Ned Slider wrote:
Hi List,

I'm getting some FP hits against the SUBJECT_FUZZY_TION rule in 25_replace.cf (SA 3.2.5, latest update):


header SUBJECT_FUZZY_TION       Subject =~ /<post P3>(?!tion)<T><I><O><N>/i
describe SUBJECT_FUZZY_TION     Attempt to obfuscate words in Subject:
replace_rules SUBJECT_FUZZY_TION


is hitting on ham from a mailing list with the following subject line:

Subject: Re: [CentOS] mount UFS partition on CentOS 5.

My regex isn't good enough to understand exactly what this rule is trying to achieve, but it looks to me like some kind of obfuscation of "tion" within a word, but it appears to be hitting on "partition" in this case to my untrained eye. A test email containing just the text "partition" in the subject line also hits this rule so would appear to confirm my assumptions.

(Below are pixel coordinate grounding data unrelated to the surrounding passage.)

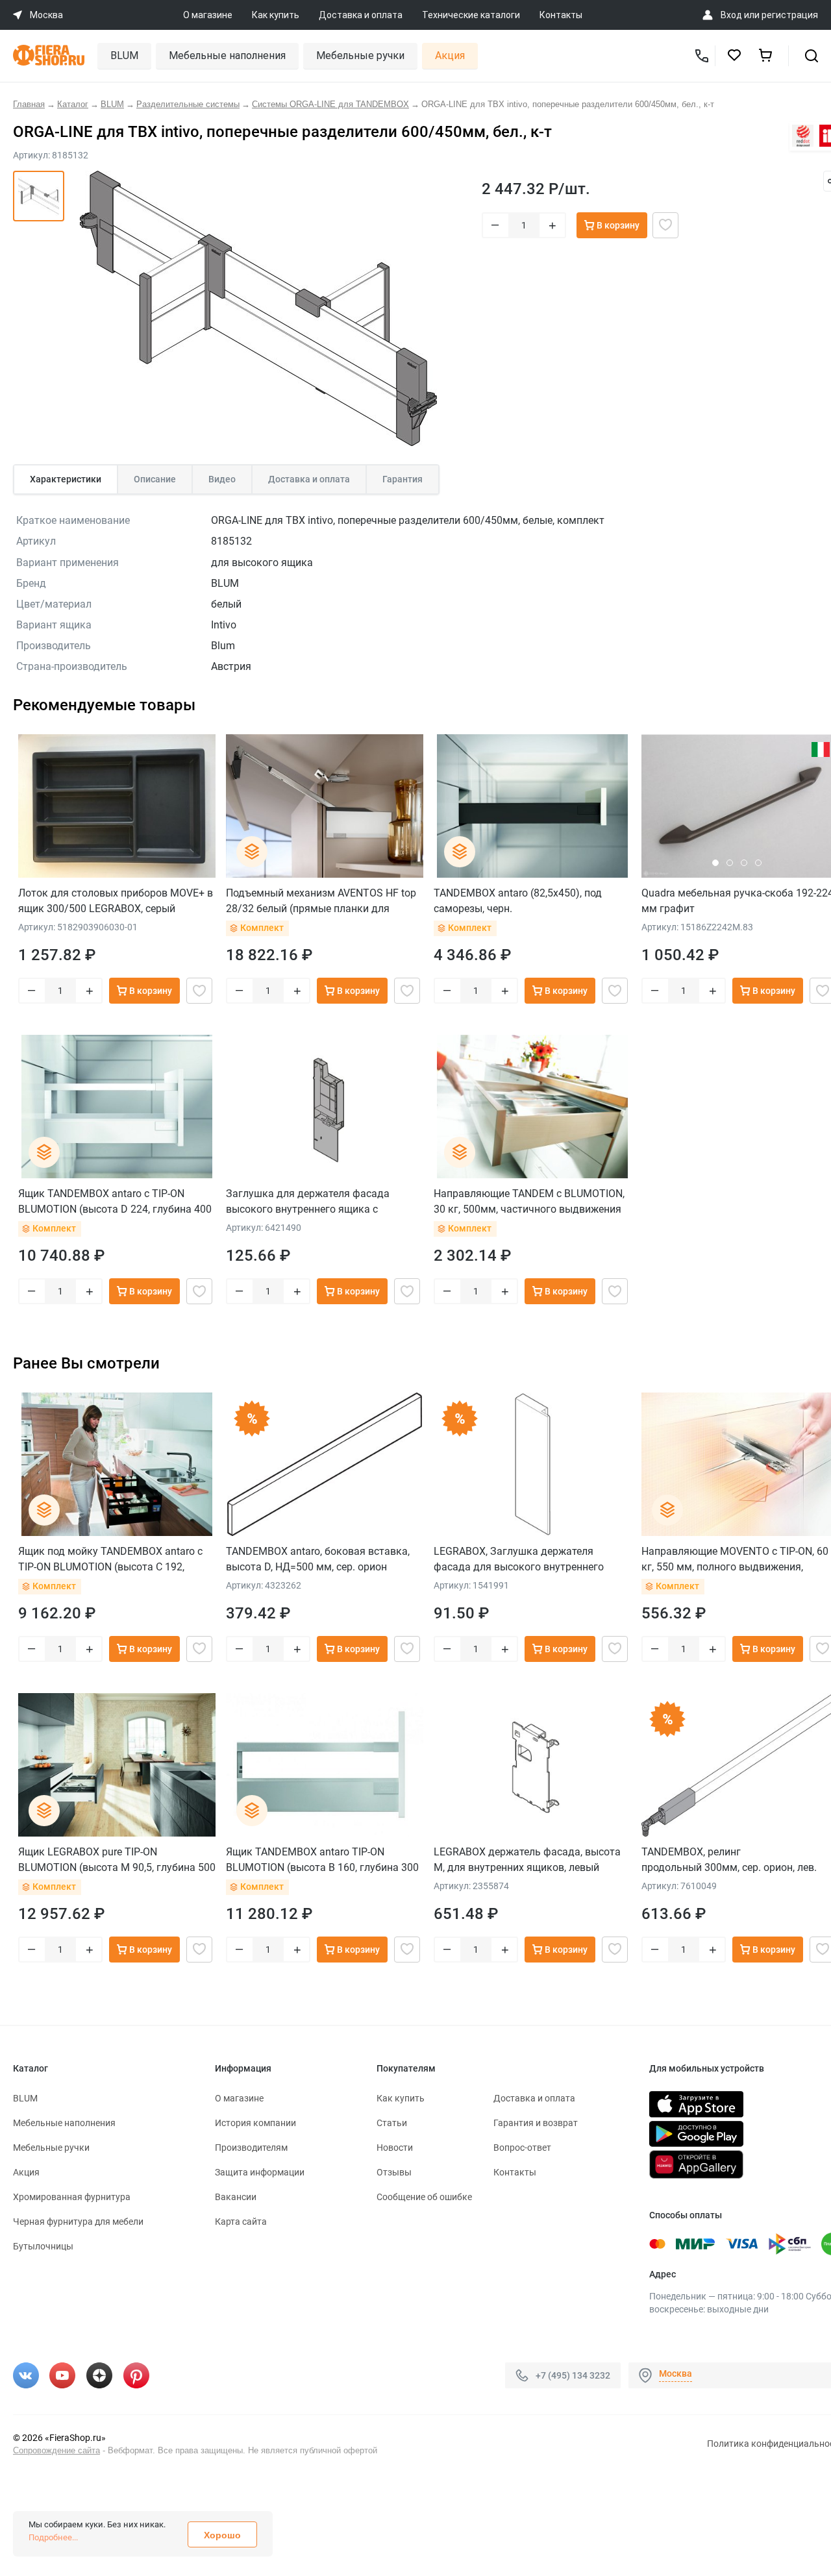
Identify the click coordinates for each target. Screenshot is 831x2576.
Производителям (251, 2147)
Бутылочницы (43, 2246)
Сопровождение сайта (56, 2450)
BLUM (124, 55)
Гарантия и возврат (535, 2123)
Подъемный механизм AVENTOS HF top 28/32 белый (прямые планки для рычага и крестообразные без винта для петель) (321, 901)
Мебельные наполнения (227, 55)
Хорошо (222, 2535)
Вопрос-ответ (522, 2147)
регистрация (790, 15)
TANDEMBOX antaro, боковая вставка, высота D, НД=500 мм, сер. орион (318, 1559)
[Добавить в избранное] (665, 225)
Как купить (275, 14)
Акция (450, 55)
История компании (255, 2123)
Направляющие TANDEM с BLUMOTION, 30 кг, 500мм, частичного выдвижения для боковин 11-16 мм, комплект (529, 1201)
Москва (675, 2373)
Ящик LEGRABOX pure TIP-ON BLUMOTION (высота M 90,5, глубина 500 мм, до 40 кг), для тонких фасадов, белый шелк (117, 1860)
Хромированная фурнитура (71, 2197)
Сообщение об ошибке (424, 2197)
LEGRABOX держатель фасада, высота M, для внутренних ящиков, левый (527, 1860)
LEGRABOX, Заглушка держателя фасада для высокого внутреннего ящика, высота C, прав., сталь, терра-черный (523, 1559)
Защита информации (259, 2172)
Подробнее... (53, 2537)
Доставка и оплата (361, 14)
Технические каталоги (471, 14)
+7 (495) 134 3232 (573, 2375)
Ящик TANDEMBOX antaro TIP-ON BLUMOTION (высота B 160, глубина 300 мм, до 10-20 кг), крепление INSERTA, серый (322, 1860)
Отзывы (394, 2172)
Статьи (392, 2123)
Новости (395, 2147)
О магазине (207, 14)
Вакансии (235, 2197)
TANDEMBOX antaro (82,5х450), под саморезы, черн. (518, 901)
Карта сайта (241, 2221)
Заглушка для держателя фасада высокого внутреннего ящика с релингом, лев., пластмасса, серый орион (309, 1201)
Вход (731, 15)
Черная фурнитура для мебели (78, 2221)
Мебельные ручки (360, 55)
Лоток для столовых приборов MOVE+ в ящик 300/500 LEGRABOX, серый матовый (115, 901)
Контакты (561, 14)
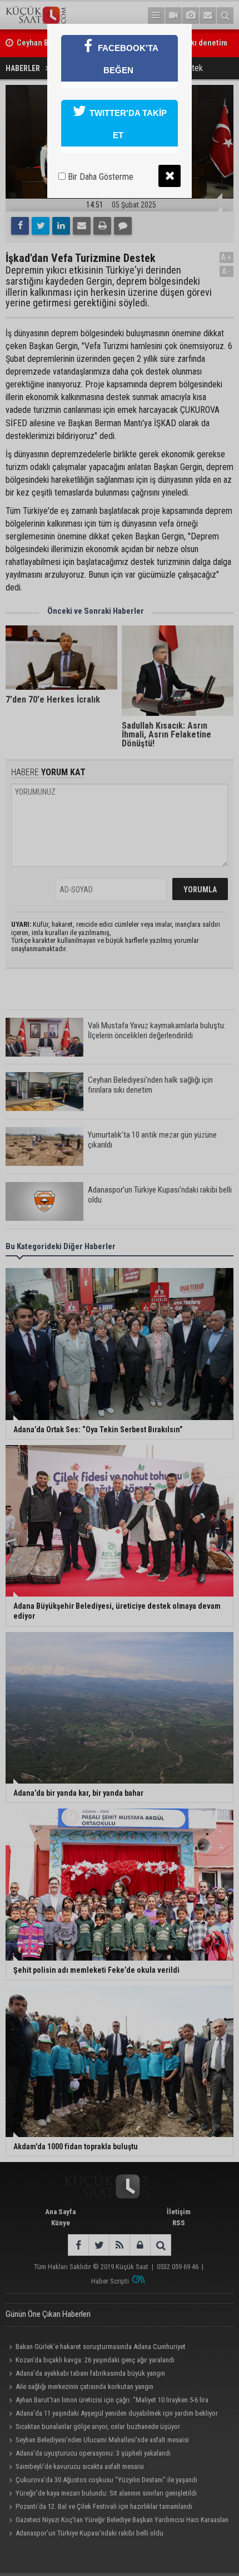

Could anyone help me understand what this rule is designed to hit, and why it's hitting in this case?

Thanks.



Replying to my own thread...

I'm assuming this rule is interpreting "tition" as an obfuscation of "tion" hence why it hits against "partition" as if it were an obfuscation of "partion".

Looking at some very crude stats for this rule against a recent corpus of ~1700 ham and ~1800 spam on my server, I see 13 FP hits against ham and only 1 hit against spam (an obfuscation of erection). Admittedly my ham corpus was a technical mailing list likely to contain the term "partition" given it's common usage within IT and triggering of the rule in no way got close to tagging any ham as spam.

Anyway, to me this rule doesn't appear to represent good value so I'll probably just adjust the score to 0.001 and monitor it unless someone can suggest a method to prevent it hitting against legitimate words such as partition.